## What to do
Please swap "Expand" for "Open" in the part of the data that opens with the line containing "Image resolution: width=1742" and closes with the line containing "will click(31, 60).". Give only those lines, with everything else unchanged.

## Exercise input
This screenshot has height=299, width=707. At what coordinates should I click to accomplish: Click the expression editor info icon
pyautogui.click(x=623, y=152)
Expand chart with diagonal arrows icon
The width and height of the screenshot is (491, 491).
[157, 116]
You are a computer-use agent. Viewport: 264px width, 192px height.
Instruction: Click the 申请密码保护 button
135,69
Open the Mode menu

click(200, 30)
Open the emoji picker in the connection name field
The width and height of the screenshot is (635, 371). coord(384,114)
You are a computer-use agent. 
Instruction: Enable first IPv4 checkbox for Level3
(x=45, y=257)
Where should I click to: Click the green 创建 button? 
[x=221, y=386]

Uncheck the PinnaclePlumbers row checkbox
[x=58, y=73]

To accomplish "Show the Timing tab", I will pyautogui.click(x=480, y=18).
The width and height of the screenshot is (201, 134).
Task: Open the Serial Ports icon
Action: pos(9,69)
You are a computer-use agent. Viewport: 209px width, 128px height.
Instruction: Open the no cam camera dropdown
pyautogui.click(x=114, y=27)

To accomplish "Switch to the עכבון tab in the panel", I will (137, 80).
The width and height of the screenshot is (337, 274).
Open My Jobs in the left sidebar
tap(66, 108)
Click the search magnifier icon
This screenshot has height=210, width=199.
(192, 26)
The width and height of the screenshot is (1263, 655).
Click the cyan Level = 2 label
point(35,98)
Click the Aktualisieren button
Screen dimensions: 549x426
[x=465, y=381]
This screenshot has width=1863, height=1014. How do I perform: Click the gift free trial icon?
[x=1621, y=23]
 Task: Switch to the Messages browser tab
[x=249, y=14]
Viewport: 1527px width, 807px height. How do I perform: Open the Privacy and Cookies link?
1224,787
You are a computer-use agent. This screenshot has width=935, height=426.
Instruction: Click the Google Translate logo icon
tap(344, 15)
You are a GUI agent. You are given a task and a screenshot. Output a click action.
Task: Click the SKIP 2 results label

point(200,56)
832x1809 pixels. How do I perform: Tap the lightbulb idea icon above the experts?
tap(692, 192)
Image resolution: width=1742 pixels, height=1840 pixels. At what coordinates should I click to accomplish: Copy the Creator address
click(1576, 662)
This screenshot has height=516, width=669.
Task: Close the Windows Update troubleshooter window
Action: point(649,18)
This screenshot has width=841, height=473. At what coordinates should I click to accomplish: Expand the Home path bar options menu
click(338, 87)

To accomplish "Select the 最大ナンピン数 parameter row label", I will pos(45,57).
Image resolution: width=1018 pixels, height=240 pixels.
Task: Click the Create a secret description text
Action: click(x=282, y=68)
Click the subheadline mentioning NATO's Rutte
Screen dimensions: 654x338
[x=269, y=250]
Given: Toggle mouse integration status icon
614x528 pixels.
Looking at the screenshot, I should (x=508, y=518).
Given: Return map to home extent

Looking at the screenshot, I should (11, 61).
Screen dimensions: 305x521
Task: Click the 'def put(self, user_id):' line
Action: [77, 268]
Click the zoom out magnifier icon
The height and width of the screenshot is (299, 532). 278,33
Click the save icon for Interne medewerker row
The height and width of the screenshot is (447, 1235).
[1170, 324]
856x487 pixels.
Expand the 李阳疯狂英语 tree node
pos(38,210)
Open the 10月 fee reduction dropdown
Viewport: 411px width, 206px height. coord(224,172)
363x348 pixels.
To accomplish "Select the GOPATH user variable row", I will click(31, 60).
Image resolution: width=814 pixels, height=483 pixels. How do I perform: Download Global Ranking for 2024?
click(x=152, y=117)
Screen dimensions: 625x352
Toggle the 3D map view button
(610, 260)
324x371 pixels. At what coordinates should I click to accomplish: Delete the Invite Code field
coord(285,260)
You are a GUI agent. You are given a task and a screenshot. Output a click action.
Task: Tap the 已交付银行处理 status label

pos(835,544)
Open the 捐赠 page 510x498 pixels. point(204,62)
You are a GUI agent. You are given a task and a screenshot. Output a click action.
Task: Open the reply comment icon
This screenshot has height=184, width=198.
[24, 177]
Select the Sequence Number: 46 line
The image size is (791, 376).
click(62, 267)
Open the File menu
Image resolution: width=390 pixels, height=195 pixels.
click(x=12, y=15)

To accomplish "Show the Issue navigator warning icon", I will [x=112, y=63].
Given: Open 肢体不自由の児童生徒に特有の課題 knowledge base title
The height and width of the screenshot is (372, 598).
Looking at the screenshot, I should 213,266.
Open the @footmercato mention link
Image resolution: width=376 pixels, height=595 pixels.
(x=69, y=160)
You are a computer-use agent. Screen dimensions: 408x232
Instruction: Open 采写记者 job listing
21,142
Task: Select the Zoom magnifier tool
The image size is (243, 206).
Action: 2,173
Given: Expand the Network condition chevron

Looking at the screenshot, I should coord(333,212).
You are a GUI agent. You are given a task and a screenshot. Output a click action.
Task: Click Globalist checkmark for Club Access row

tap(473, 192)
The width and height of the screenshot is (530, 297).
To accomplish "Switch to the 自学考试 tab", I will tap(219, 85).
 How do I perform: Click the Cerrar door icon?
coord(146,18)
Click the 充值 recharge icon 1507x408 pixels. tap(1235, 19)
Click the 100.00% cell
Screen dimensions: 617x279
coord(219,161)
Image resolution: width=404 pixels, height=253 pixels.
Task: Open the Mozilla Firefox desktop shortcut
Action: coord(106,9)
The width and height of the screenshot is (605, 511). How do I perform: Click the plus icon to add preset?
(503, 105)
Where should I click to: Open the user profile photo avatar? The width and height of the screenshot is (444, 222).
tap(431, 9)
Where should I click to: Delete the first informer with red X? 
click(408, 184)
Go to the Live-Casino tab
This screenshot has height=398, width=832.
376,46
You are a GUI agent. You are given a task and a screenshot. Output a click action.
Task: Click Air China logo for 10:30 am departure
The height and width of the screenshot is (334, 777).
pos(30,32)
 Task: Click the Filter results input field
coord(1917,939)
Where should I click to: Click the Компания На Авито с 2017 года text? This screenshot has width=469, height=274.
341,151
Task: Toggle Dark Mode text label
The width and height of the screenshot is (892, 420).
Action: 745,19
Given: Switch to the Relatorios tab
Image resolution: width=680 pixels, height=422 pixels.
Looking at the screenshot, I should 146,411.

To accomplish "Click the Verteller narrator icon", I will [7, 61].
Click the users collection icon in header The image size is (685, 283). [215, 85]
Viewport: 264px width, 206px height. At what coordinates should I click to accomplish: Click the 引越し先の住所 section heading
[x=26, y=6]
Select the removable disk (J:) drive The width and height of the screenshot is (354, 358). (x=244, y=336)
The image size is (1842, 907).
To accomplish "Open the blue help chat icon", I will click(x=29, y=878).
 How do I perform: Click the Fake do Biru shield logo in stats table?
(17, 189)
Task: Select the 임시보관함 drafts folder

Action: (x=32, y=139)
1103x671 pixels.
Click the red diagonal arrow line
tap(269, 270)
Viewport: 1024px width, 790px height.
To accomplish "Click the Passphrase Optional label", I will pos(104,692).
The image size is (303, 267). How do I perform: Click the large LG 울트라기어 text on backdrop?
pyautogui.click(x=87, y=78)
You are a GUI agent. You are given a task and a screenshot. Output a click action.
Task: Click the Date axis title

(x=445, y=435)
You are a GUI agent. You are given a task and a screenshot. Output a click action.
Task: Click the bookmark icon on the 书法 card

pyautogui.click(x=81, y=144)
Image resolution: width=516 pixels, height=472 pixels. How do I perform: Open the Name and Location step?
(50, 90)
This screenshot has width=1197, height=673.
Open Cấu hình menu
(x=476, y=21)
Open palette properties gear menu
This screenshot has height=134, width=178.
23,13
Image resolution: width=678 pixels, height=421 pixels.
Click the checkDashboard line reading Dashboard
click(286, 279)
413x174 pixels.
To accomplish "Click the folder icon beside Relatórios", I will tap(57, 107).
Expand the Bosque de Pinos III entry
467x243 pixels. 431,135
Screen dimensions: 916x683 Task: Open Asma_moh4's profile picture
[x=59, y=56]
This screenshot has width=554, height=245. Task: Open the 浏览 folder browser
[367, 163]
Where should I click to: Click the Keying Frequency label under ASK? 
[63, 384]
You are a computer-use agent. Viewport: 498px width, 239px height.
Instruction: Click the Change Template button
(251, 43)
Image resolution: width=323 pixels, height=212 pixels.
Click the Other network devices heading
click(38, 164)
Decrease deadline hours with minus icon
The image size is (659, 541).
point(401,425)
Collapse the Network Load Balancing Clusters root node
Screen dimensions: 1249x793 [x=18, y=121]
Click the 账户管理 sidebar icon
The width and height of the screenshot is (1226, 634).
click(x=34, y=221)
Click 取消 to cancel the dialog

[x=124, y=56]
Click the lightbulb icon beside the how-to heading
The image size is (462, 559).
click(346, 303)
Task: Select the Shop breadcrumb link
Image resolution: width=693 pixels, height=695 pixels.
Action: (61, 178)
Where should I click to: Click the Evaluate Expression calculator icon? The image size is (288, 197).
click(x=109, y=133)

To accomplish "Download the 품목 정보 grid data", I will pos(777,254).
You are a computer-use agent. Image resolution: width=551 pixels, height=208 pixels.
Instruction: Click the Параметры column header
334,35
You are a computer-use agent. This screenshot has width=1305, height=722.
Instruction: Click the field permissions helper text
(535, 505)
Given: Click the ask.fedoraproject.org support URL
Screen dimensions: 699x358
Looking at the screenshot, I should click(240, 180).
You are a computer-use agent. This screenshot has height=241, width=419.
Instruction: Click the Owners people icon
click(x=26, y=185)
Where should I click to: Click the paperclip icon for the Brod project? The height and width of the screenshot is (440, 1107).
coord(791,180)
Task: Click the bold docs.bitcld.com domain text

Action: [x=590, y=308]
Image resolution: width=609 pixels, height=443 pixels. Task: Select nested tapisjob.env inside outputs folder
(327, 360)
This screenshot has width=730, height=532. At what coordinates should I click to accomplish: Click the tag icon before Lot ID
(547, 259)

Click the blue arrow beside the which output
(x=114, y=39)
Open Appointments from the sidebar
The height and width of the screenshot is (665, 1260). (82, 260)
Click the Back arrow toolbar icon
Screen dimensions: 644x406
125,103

## Complete response
Image resolution: width=1742 pixels, height=1840 pixels. At what coordinates should I click to accomplish: Copy the Creator address
click(1576, 662)
This screenshot has height=516, width=669.
Task: Close the Windows Update troubleshooter window
Action: point(649,18)
This screenshot has width=841, height=473. At what coordinates should I click to accomplish: Open the Home path bar options menu
click(338, 87)

To accomplish "Select the 最大ナンピン数 parameter row label", I will pos(45,57).
Image resolution: width=1018 pixels, height=240 pixels.
Task: Click the Create a secret description text
Action: click(x=282, y=68)
Click the subheadline mentioning NATO's Rutte
Screen dimensions: 654x338
[x=269, y=250]
Given: Toggle mouse integration status icon
614x528 pixels.
Looking at the screenshot, I should (x=508, y=518).
Given: Return map to home extent

Looking at the screenshot, I should (11, 61).
Screen dimensions: 305x521
Task: Click the 'def put(self, user_id):' line
Action: [77, 268]
Click the zoom out magnifier icon
The height and width of the screenshot is (299, 532). 278,33
Click the save icon for Interne medewerker row
The height and width of the screenshot is (447, 1235).
[1170, 324]
856x487 pixels.
Open the 李阳疯狂英语 tree node
pos(38,210)
Open the 10月 fee reduction dropdown
Viewport: 411px width, 206px height. coord(224,172)
363x348 pixels.
To accomplish "Select the GOPATH user variable row", I will click(31, 60).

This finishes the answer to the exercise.